Her laugh is a hiccup. "You already are."

"I'm going to show up at bad hours," I go on. "With bread and stupid jokes and too much tea. I'm going to take you outside when you shouldn't go and bring the outside in when you can't. I'm going to be annoying about water and sleep and medicine you hate. I'm going to make you roll your eyes so hard it counts as exercise."

She sniffles. "That's a plan?"

"It's a life plan."

Her fingers creep up the front of my shirt and pinch. Not hard. Just enough to say I'm still here. "You big idiot," she whispers.

I nod. "Yeah."

She looks past me, toward the window. Night presses its face to the glass. The city is a handful of coins spilled on black cloth. "I wanted to ask you this because I didn't want to be alone," she says, and the honesty is soft and brutal. "But I also... I didn't want to trap you."

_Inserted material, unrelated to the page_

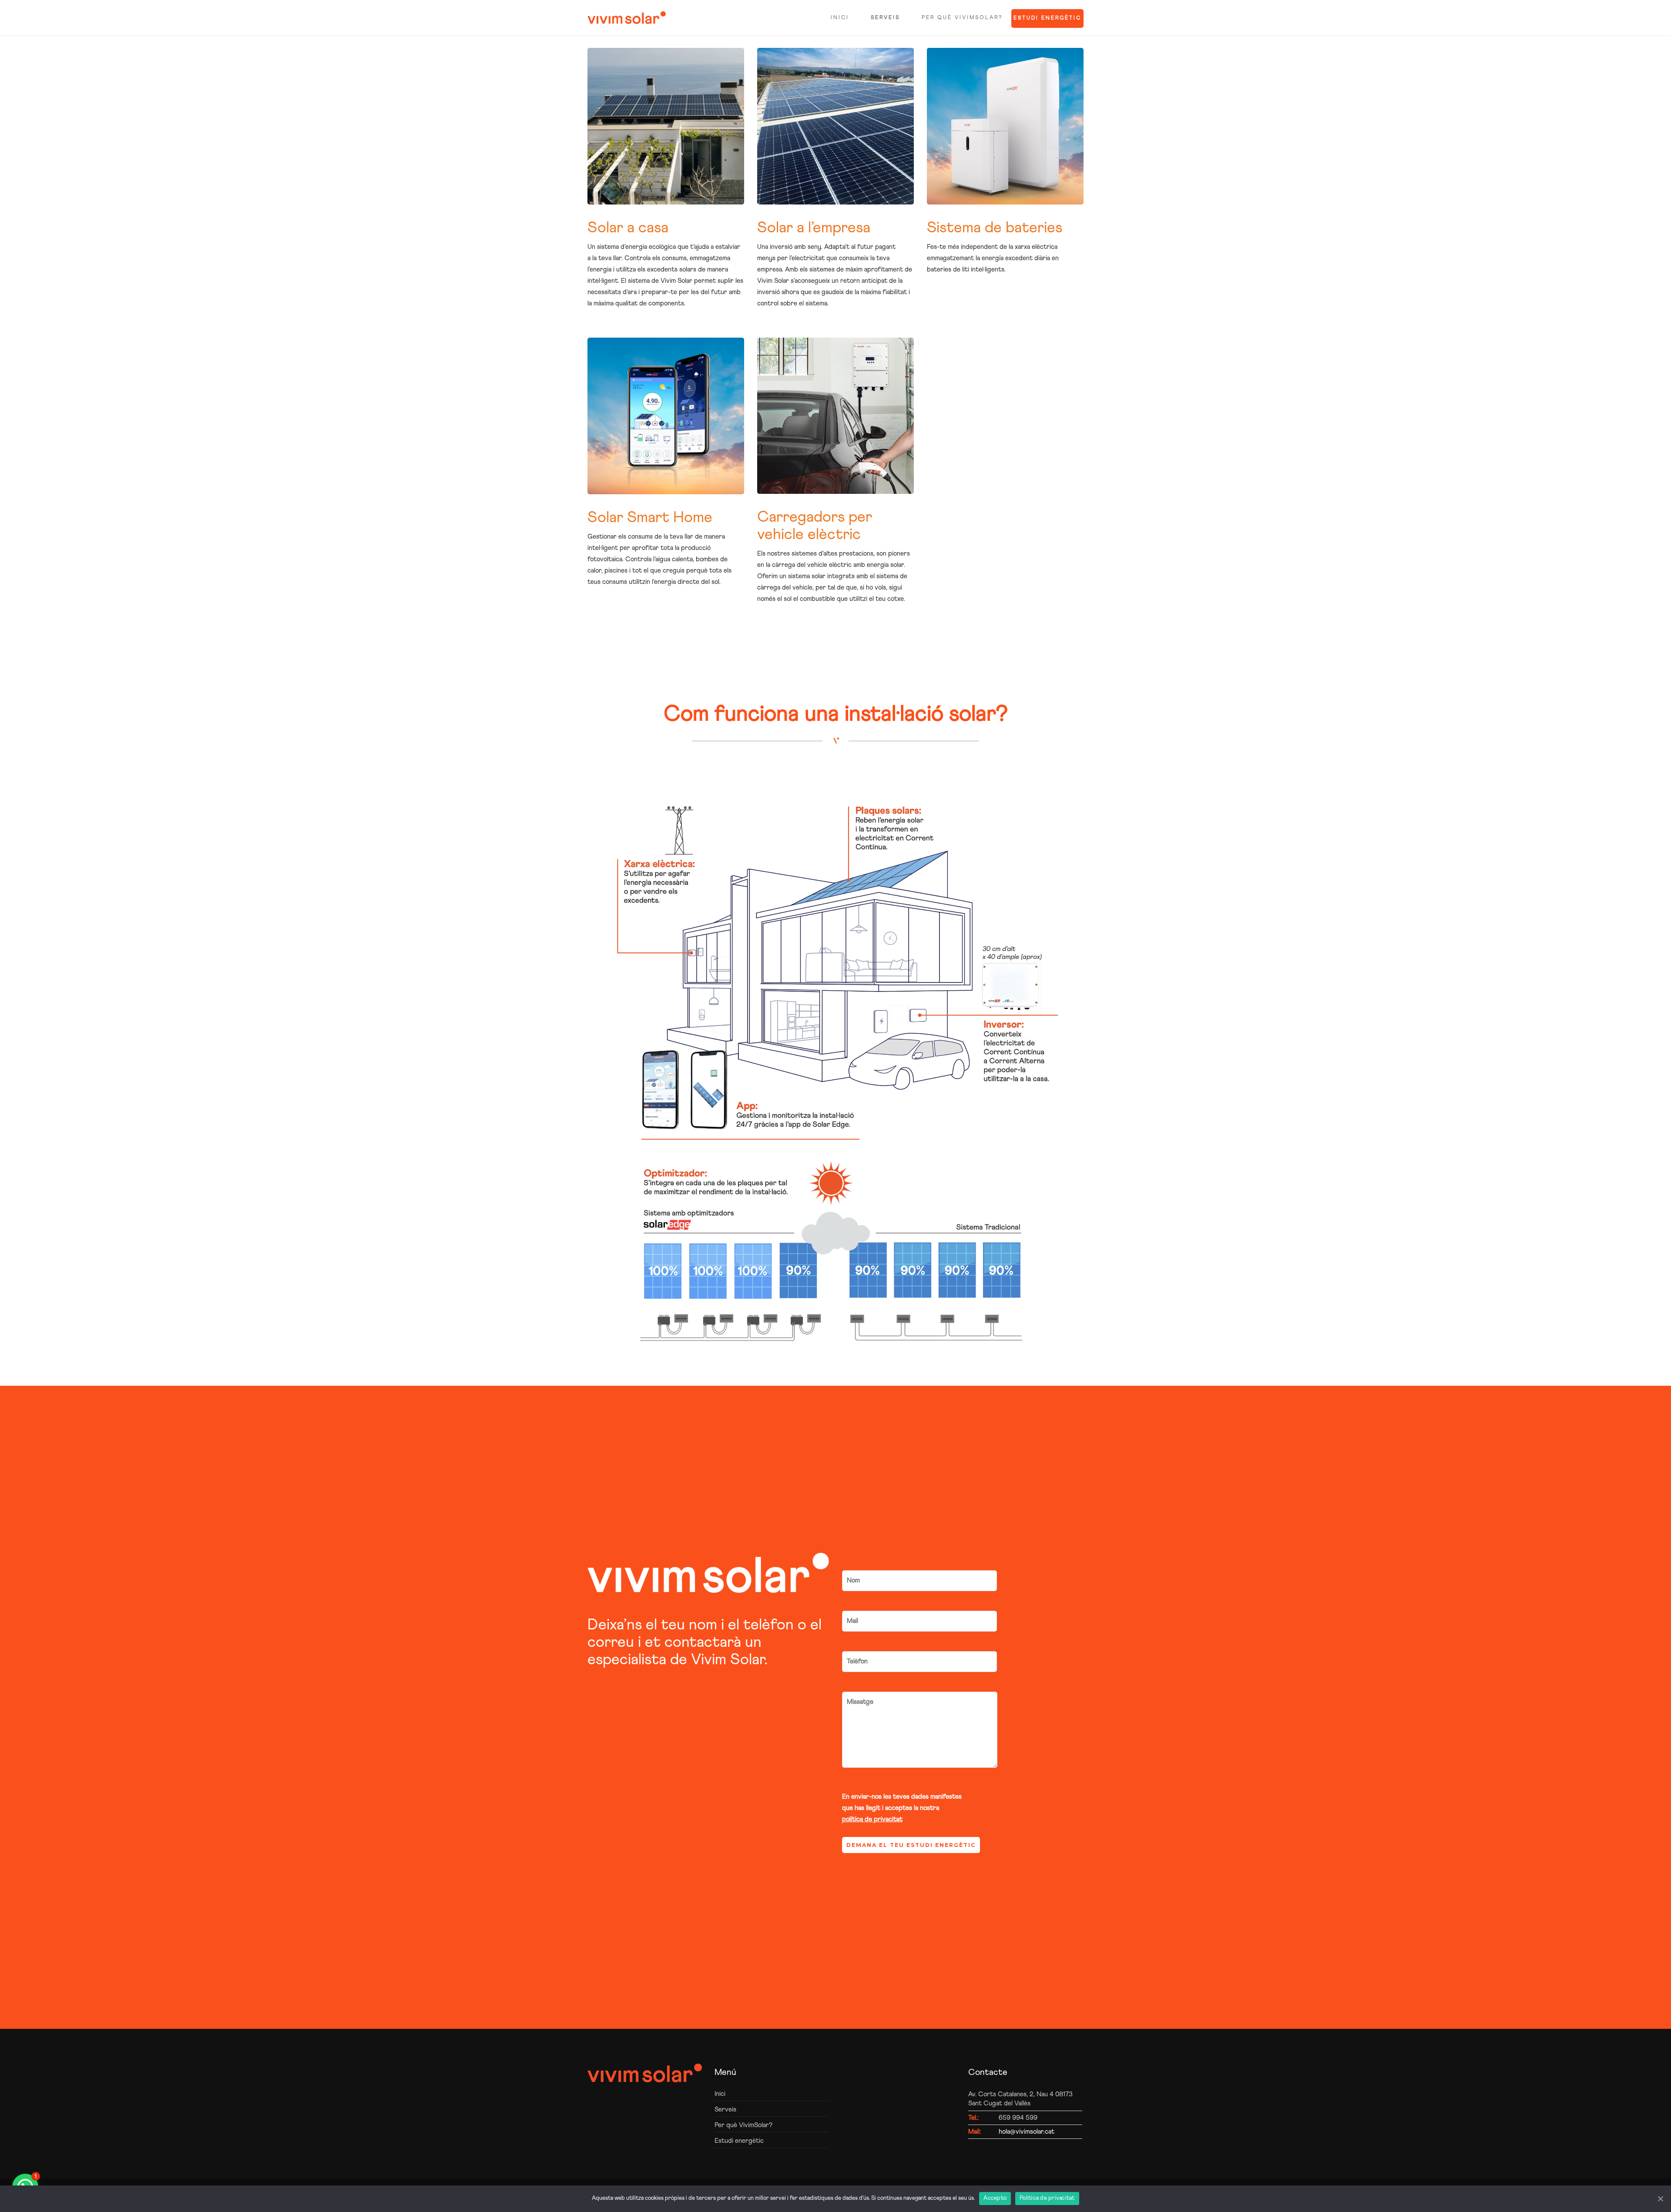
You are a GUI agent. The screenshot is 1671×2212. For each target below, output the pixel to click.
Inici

"You didn't," I say. "I walked in."

Her eyes come back to mine. We hold each other there.

"Wait with me," I say again, because I need to hear it as much as she does. "Please."

"Okay," she whispers.

The word is tiny. It fills the room. It goes into my lungs with the next breath and sits there, warm.

We let the rest of it fall away. The chair. The light. The beeping. The heavy blanket. The cold metal rail of the bed. The smell of alcohol swabs. The clipboard with boxes. All of it fades to a dim edge.

What stays is her hand under mine and the weight of her head against my shoulder when she leans back in. I press my cheek to the top of her hair. It smells like hospital shampoo and her.

We cry until it gets quiet again. Not dramatic. Not the kind of crying that makes a scene. Just the kind that happens when you're too tired to be brave and too stubborn to let go.

"Tell me something good," she says suddenly, voice gummy and small.

"Mm." I think. "I saw a cat on the way here. He ignored me completely. That means I'm trustworthy."

"That's not how cats work," she says into my shoulder.

"Exactly," I say. "That's why it's good."

She hums. "One more."

"I... memorized the pattern on your curtain," I say. "It's little blue leaves. Every fourth one is upside down."

She pulls back enough to squint at me. "You counted my curtain?"

"Obviously."

"You're a maniac," she says, but there's a smile trying to live at the corners of her mouth.

I let myself smile back. "I'm your maniac."

She blushes at that. Her eyes soften. She reaches up and wipes under one of mine with her thumb, the way you'd wipe sugar from a child's face. "You shouldn't cry more than me," she mutters.

"Trade you," I say. "I'll take two of yours for one of mine."

"That's a bad deal."

"I'm terrible at deals."

She leans in again and I wrap myself around her again. It's quiet enough to hear her swallow. Quiet enough to hear the IV drip whisper to itself. Quiet enough to hear the tiny, stubborn rhythm in my chest knock against her knuckles.

"Just a little longer," I say into the space between us.

"Just a little," she echoes.

I nod against her hair. I don't let go. Not yet. Not now. Not while there's anything left to hold.